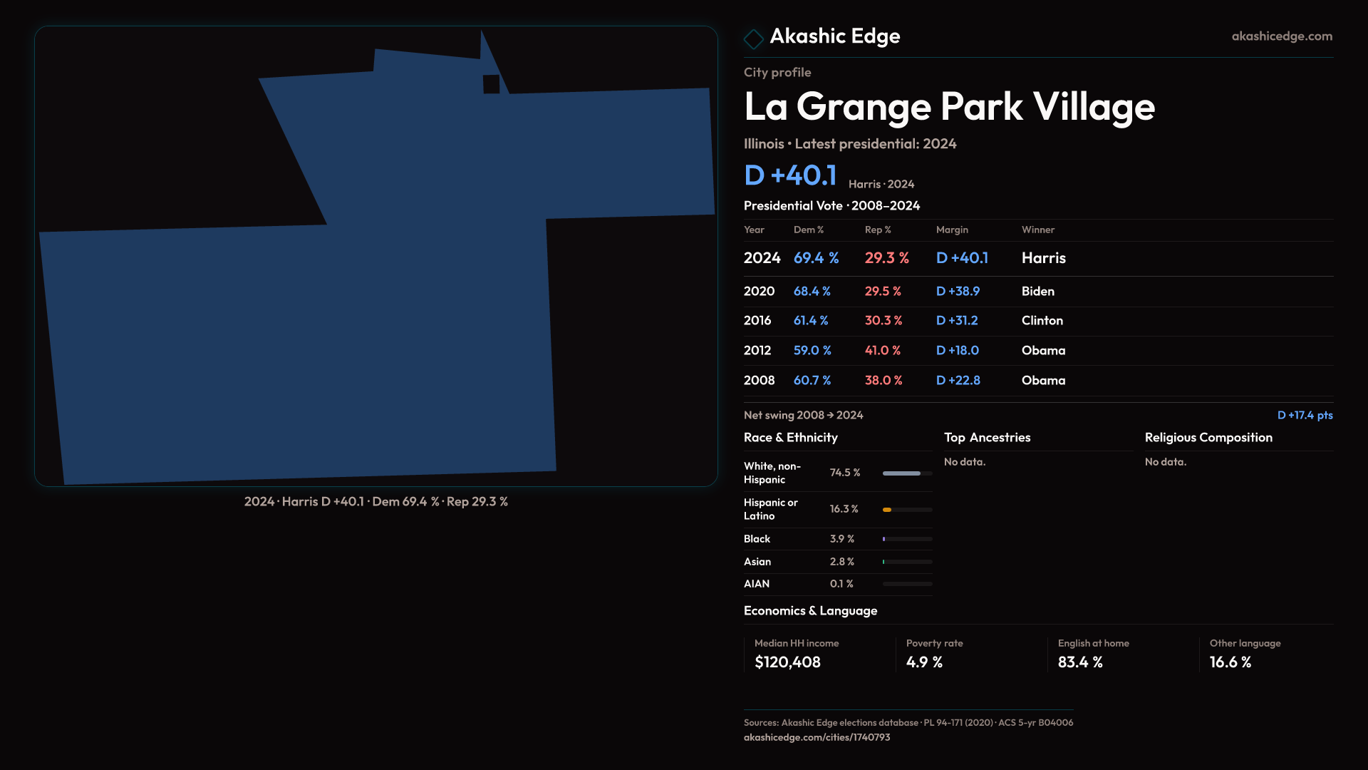The image size is (1368, 770).
Task: Click the Margin column header
Action: 952,230
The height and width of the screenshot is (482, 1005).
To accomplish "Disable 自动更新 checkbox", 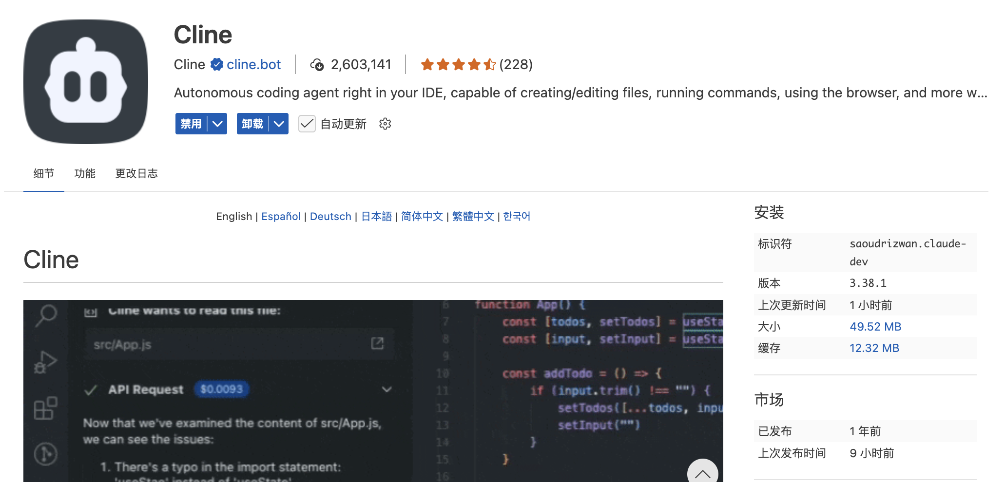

• [What you should do]
The expected answer is an exact copy of the lines from the one containing "The height and" through the last line of the entries above, both included, without pictures.

• [Answer area]
The height and width of the screenshot is (482, 1005).
To accomplish "Disable 自动更新 checkbox", 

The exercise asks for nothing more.